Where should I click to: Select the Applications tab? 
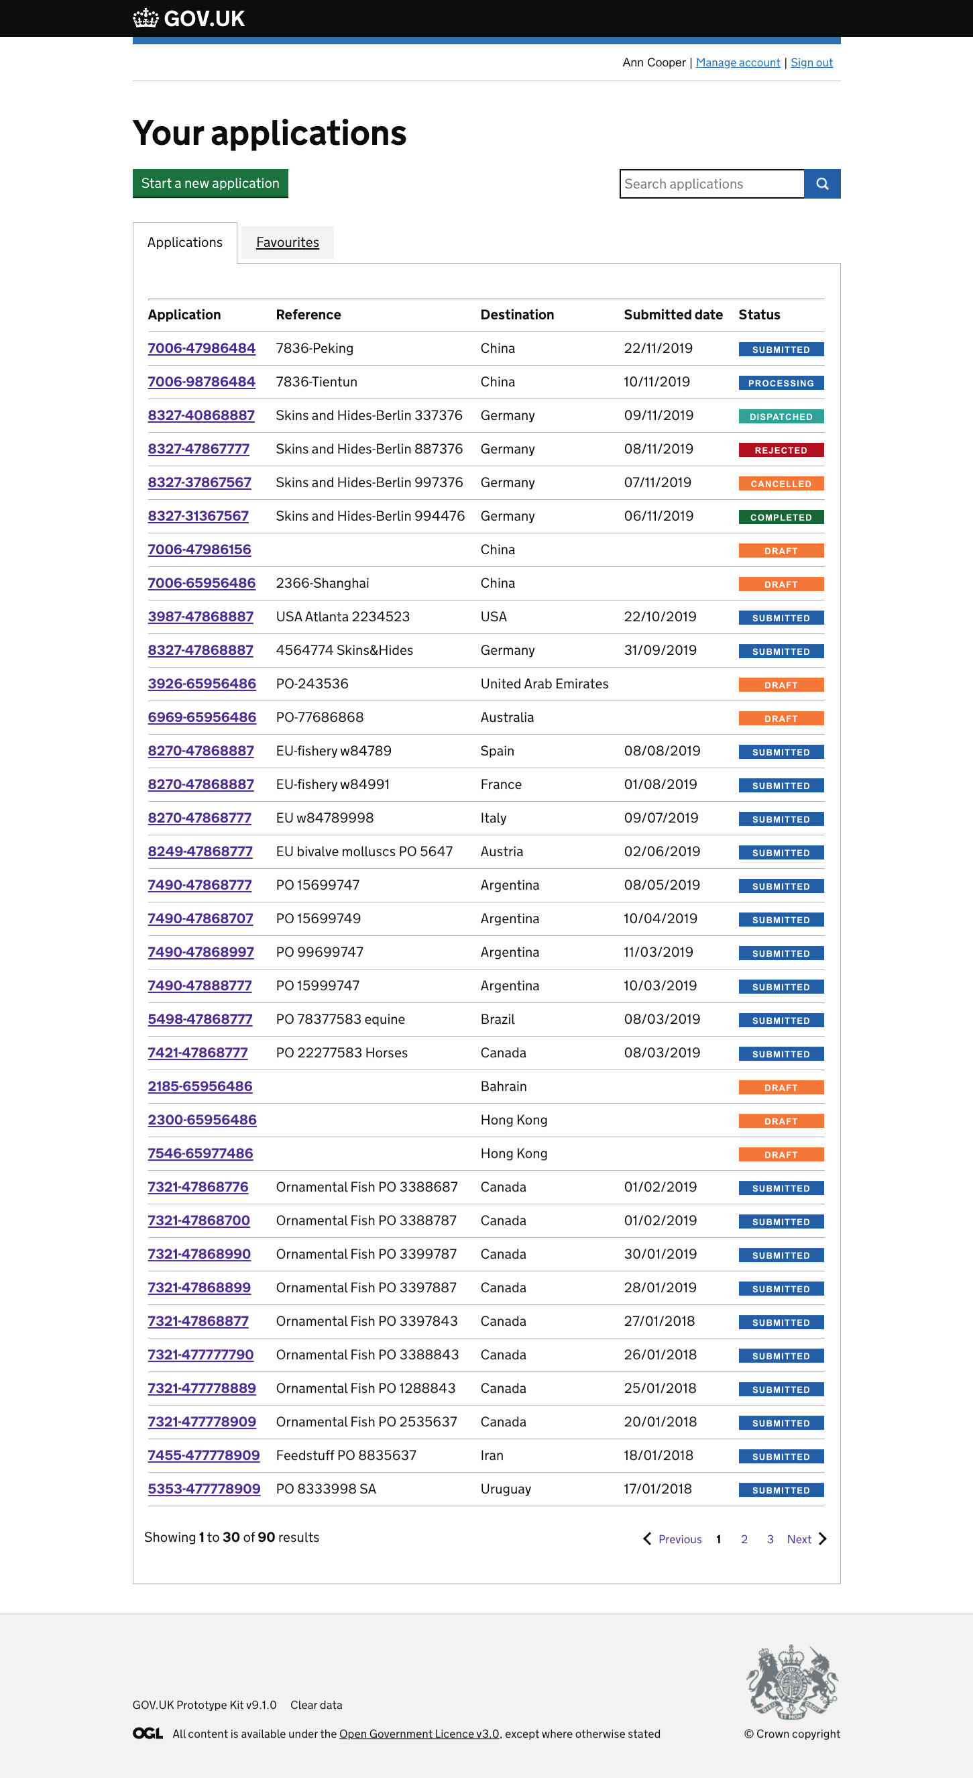pos(185,242)
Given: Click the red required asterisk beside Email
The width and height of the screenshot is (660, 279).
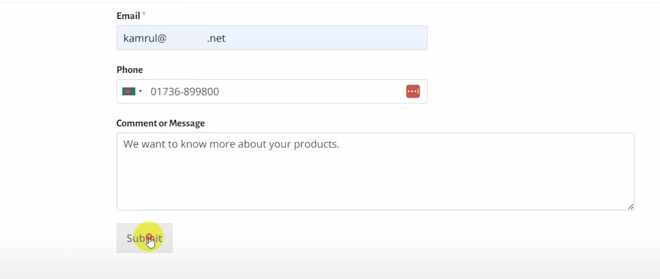Looking at the screenshot, I should pos(144,14).
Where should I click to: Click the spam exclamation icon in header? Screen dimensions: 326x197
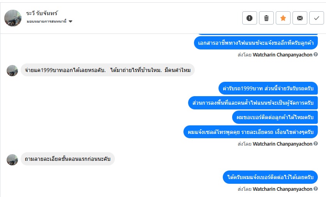pyautogui.click(x=250, y=18)
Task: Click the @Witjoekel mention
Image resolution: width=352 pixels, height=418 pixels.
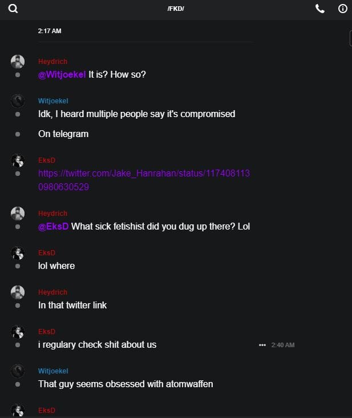Action: pyautogui.click(x=62, y=74)
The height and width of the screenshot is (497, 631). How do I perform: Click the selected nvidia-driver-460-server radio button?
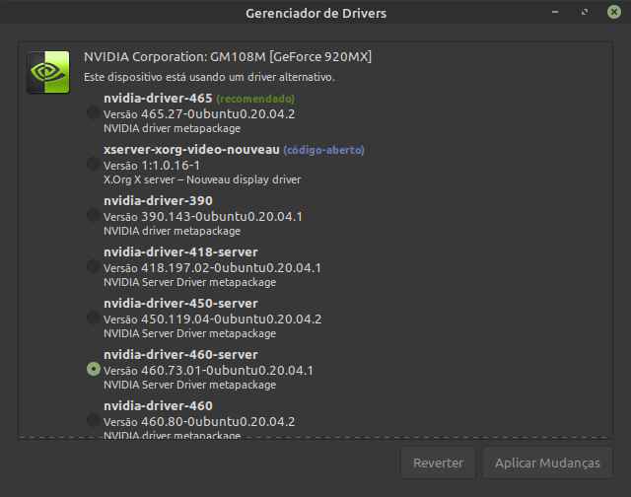pyautogui.click(x=94, y=369)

Problem requirements
Can the lines from the one with "Where should I click to: Click" to the end of the records above be quoted exactly, both ends included, with every picture omitted?

Solution to this exercise
Where should I click to: Click the spam exclamation icon in header? Screen dimensions: 326x197
pyautogui.click(x=250, y=18)
Task: Click the @Witjoekel mention
Image resolution: width=352 pixels, height=418 pixels.
Action: pyautogui.click(x=62, y=74)
The height and width of the screenshot is (497, 631). How do I perform: Click the selected nvidia-driver-460-server radio button?
pyautogui.click(x=94, y=369)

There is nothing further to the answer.